Dealing with duplicate documents

Hi All,

I'm trying to develop a database solution for some event data coming off of an embedded industrial system. Unfortunately, because of the way it is designed it generates a lot of duplicate events. Some are genuine exact duplicates and others are updates to previous events (i.e. filling in the end time of an event after it has finished).

Of course, I could use the Update API's upsert functionality to achieve this. However, I won't know the document ID of the event I'm trying to update when a new event arrives. From what I can tell (and admittedly I'm a complete Elasticsearch newbie so feel free to correct me!) you need to know the document ID of the document you're upserting to use the Update API.

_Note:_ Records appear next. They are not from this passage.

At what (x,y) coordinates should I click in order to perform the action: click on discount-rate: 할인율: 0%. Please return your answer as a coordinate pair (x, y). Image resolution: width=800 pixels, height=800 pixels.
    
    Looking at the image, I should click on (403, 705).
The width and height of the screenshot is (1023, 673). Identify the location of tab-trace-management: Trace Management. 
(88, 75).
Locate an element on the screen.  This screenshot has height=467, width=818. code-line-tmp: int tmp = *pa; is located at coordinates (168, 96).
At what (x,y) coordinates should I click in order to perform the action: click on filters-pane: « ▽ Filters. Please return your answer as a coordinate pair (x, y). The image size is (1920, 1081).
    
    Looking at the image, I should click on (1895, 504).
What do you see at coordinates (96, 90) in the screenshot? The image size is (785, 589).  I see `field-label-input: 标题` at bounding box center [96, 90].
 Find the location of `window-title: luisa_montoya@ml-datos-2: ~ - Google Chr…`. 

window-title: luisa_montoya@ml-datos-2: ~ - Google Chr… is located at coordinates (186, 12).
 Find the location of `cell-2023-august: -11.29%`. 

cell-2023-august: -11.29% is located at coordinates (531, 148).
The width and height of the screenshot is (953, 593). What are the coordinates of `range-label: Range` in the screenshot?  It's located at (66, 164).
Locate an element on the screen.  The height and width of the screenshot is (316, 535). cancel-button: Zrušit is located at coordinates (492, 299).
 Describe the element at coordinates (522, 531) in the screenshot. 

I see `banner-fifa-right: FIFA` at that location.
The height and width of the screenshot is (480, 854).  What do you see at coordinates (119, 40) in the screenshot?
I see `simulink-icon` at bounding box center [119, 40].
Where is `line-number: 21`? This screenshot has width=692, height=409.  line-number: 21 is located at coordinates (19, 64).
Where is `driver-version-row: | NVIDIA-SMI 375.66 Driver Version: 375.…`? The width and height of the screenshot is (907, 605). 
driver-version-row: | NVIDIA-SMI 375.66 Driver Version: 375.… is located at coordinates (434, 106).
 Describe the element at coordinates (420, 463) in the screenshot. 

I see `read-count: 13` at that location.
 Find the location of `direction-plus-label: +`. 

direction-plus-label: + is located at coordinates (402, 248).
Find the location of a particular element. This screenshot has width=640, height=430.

In traditional SQL land I'd have to do a SELECT then UPDATE/INSERT as two independent operations. Do I have to follow the same programming model in Elasticsearch or is there a better, more efficient, way. I don't mind if the process has to happen asynchronously in the background with eventual consistancy. As long as the system doesn't grind to a halt (which is what's currently happening to the SQL database!).



If you know which fields in the event that uniquely identifies it, which I assume is the case as you state that you would be able to search for it, you can create a key based on this and use it instead of allowing Elasticsearch to automatically assign a key. You can create the key by simply concatenating the appropriate fields, or perhaps even calculate a sufficiently large hash based on these fields that you can use as a key.

Ah, I see. I had assumed that the key had to be numeric (another layover from old school SQL I suppose). If it can be text as you say then I see how it can be done.


Chris, I believe that the _id is always stored/represented as unindexed text, even if you think you are giving it an integer from your DB. It's concatenated with the document _type to get the _uid string.